At the beginning of this week I started implementing changes to the scene change detector threshold. I made its values lower, and also changed the behavior when using max_keyint anf min_keyint options (before algorithm chose non-optimal frames, after algorithm chooses frames with highest metric value). Before I finished implementing other strategies for threshold, I found out about update in algorithm.
After that I analyzed new version of the scene change detector of the rav1e.
- On 4k videos fast version of the algororithm works better than slow version. The x-axis shows the number of the video in the dataset, the y-axis shows F score of the algorithm. Blue line is the fast version, yellow is the slow version of the algorithm. It can be seen that fast version shows much better results.
But on BBC Planet Earth dataset slow version shows better results.
You can see from the table that fast version has similar recall score to slow version but worse precision.
So I will try to improve the precision by increasing the base threshold. In fast version there is no adaptive threshold either so I will implement and experiment with it.
Definition of F score, precision and recall can be seen in wikipedia. In short, the higher the precision, the less amount of false positive frames, the higher the recall, the less amount of misses by the algorithm. The F score performs as a balance metric between precision and recall.
The example of how low the base threshold for fast version is.
The blue line is the metric value, the orange one is the threshold. The vertical grey lines shows the scene changes. On the first picture the grey lines is the ground truth, on the second is predicted scene changes be the algorithm. As you can see on the second picture there are a lot of false positives. If the threshold value was aroud 20-24, the precision and F score would be a lot higher.
On the other hand, for the slow version of the algorithm threshold is still too high. It can be seen from these two pictures.
The concept is similar to the pictures above except for the version of the algorithm and used video.
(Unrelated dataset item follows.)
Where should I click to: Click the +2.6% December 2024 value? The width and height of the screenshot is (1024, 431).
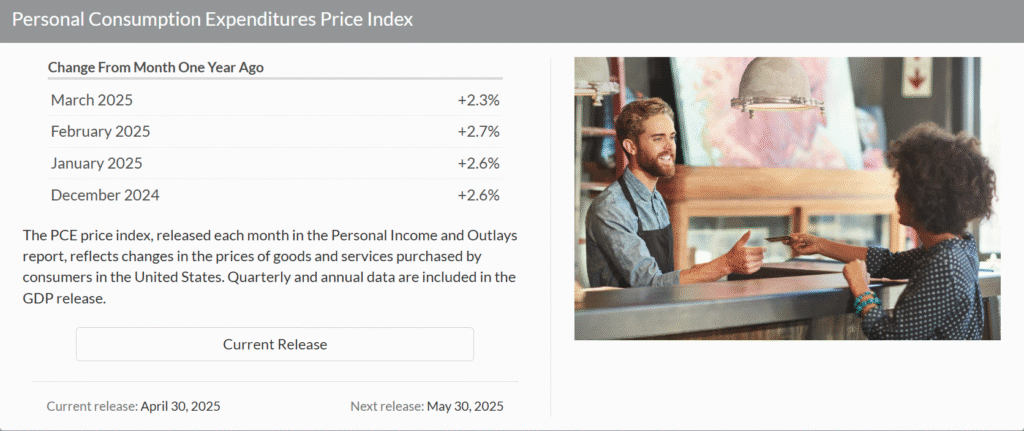pos(478,195)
It can be senn that if the threshold was lower the algorithm would have higher F score.
Examples with other videos:
A similar problem is observed in the rest of the video.
On the average, the speed of the fast version is 1.3 times more that the speed of the slow version.
The new version of the algorithm is better than the old one by about 0.05-0.1 in terms of F score. Based on the results of the analysis, it can be improved even further.